╔══

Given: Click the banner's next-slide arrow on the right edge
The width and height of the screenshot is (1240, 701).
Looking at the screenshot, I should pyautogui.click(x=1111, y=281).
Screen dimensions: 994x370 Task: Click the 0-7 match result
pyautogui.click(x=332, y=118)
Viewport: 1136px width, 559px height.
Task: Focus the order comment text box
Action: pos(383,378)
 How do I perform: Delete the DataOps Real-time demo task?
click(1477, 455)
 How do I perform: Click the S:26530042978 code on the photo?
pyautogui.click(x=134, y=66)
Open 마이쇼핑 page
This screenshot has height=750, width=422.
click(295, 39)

╚══
╔══

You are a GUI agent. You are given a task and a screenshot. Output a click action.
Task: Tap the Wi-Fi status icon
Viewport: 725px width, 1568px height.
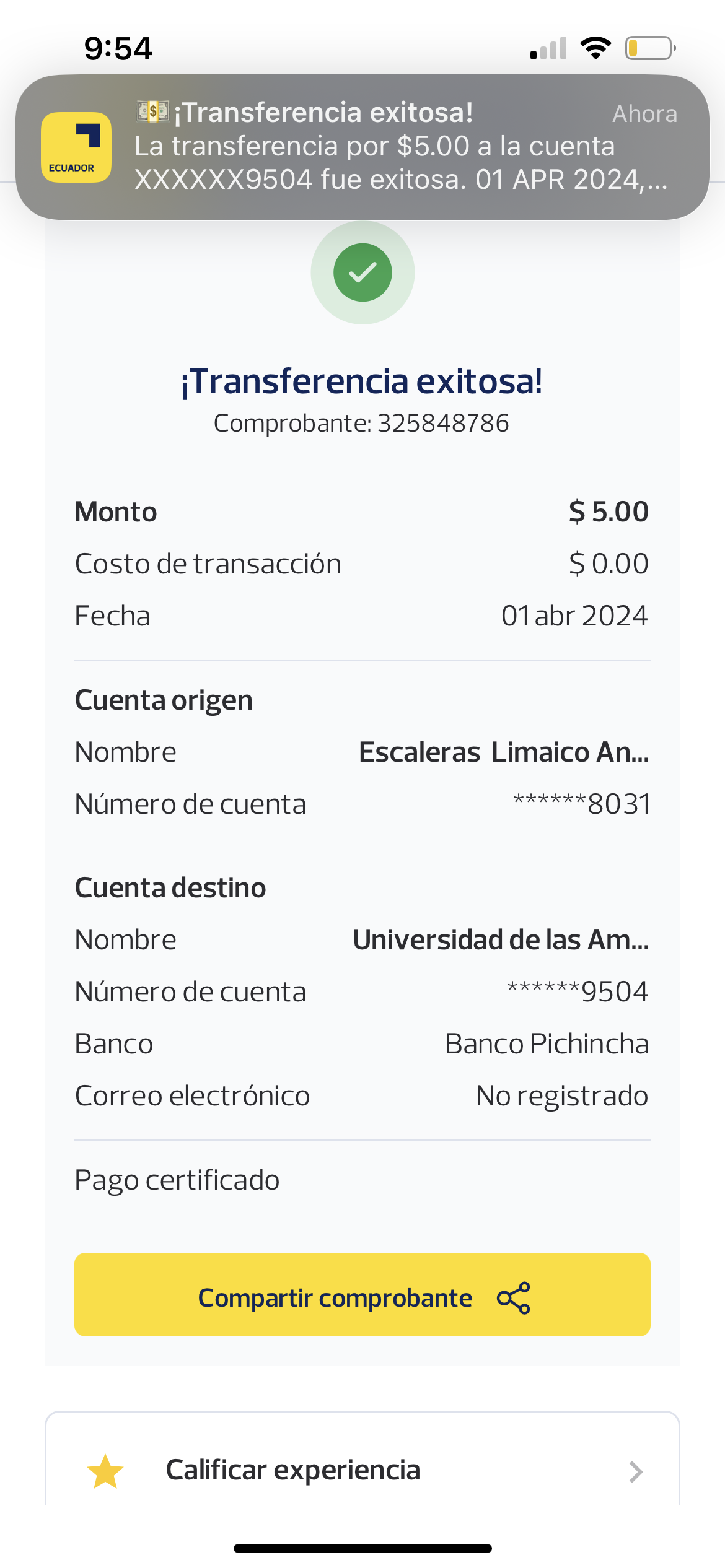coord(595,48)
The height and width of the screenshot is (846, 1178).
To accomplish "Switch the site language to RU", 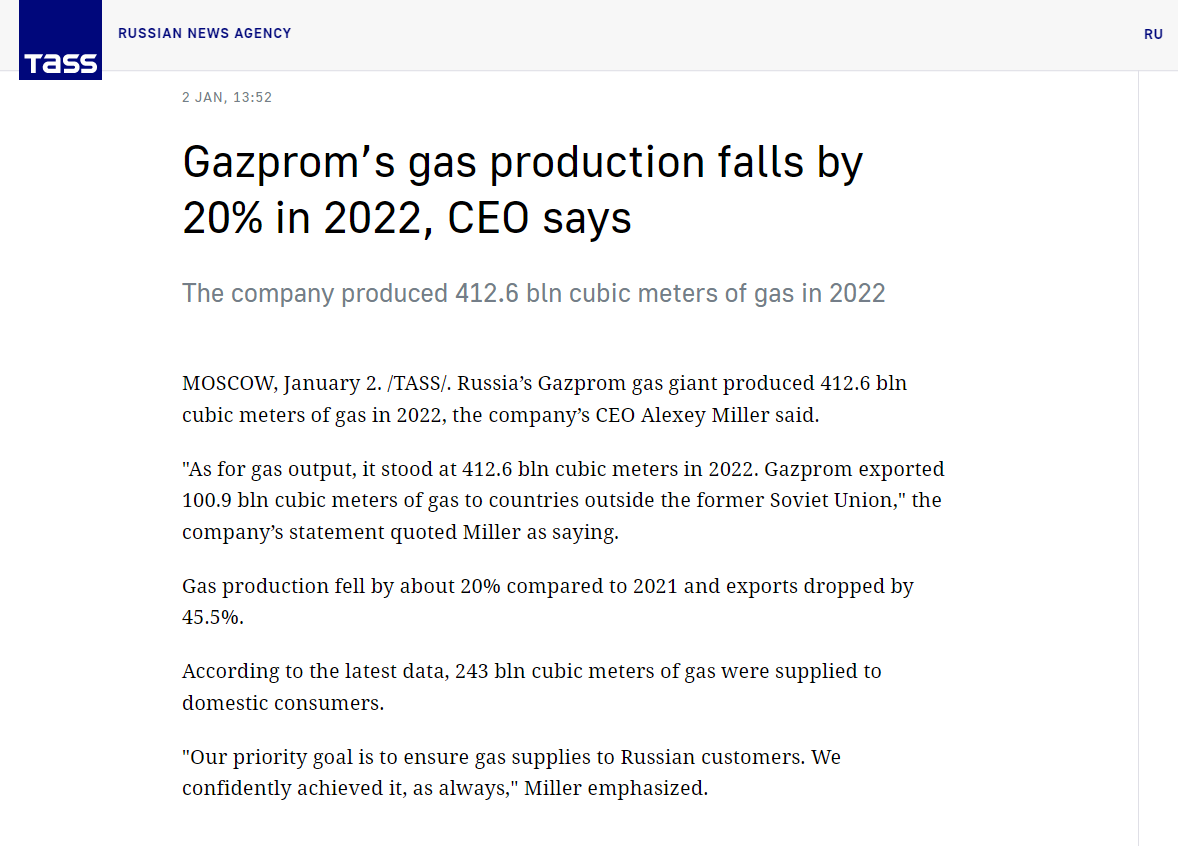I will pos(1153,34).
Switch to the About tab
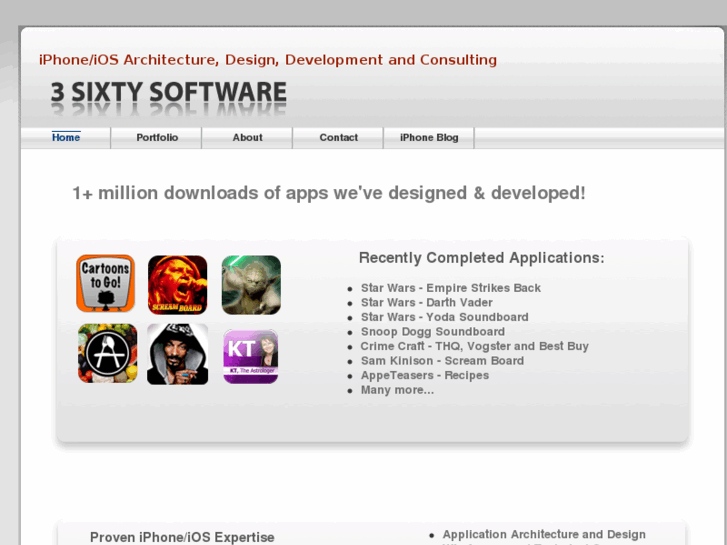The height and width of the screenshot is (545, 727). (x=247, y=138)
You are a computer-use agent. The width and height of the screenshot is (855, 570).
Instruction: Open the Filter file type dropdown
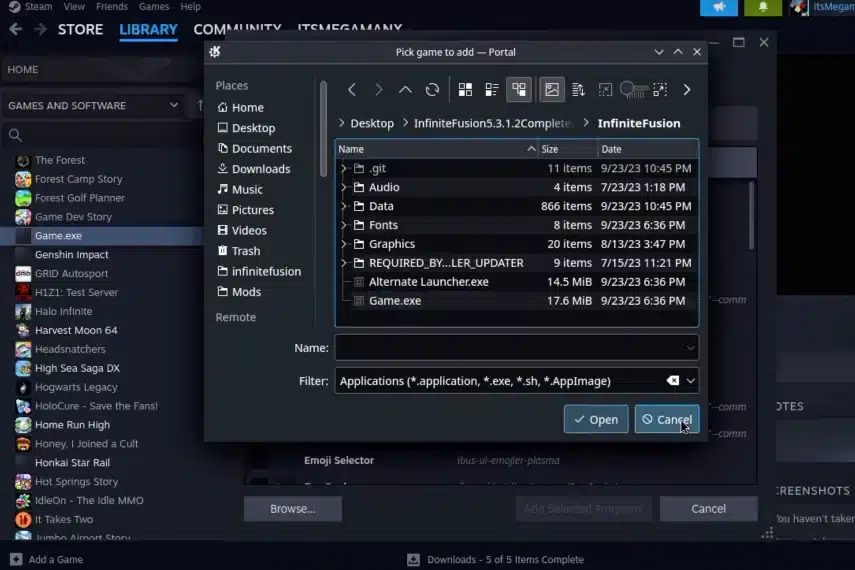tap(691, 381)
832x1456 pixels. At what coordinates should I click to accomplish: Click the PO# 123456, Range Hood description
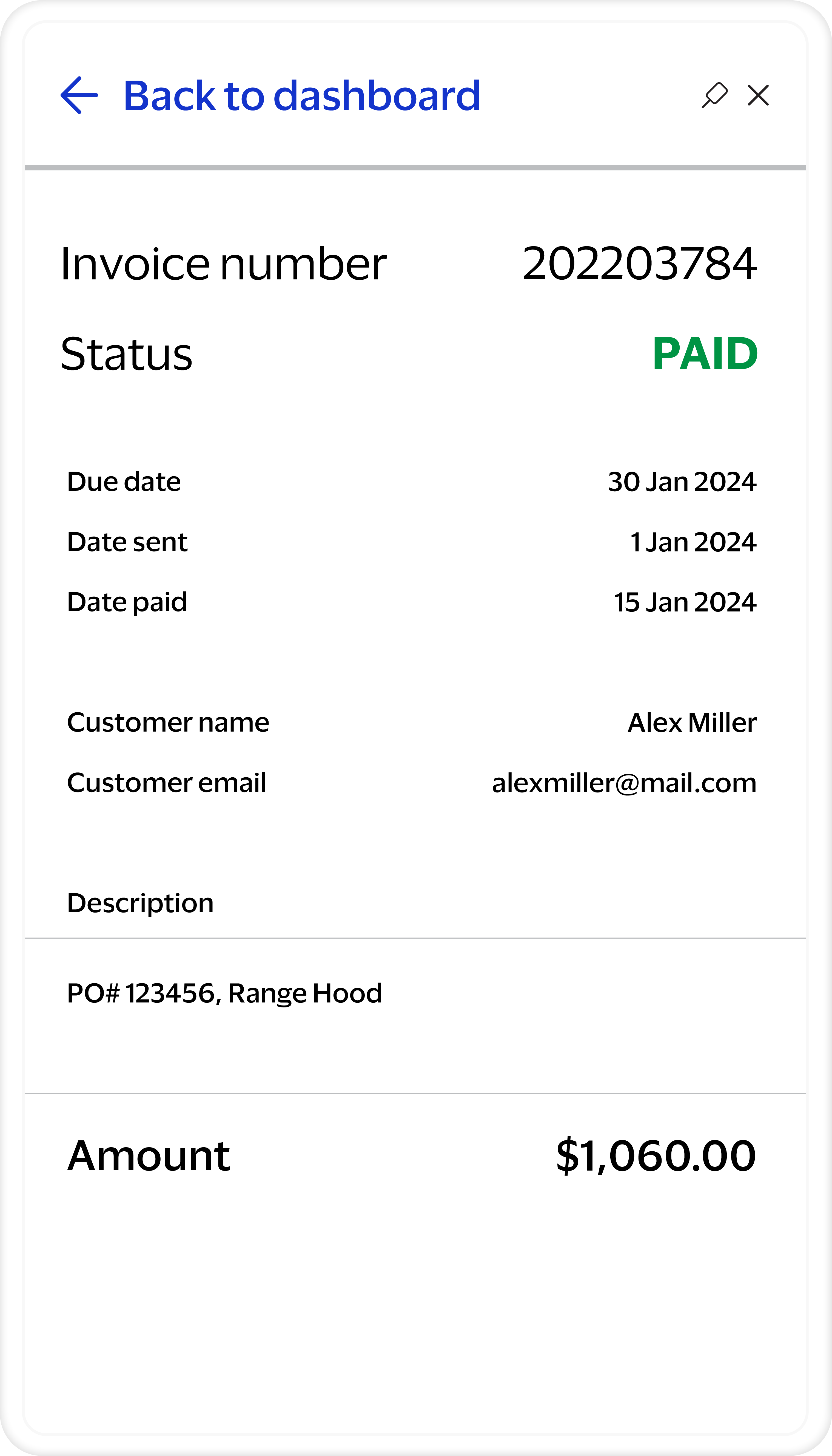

╚══

■ About this task:
Set down exactly the lines above, from the line containing "Instruction: Open the" through the line containing "832x1456 pixels. At". Skip the pictures.

■ Solution to the problem:
Instruction: Open the Filter file type dropdown
tap(691, 381)
832x1456 pixels. At what coordinates should I click to accomplish: Click the PO# 123456, Range Hood description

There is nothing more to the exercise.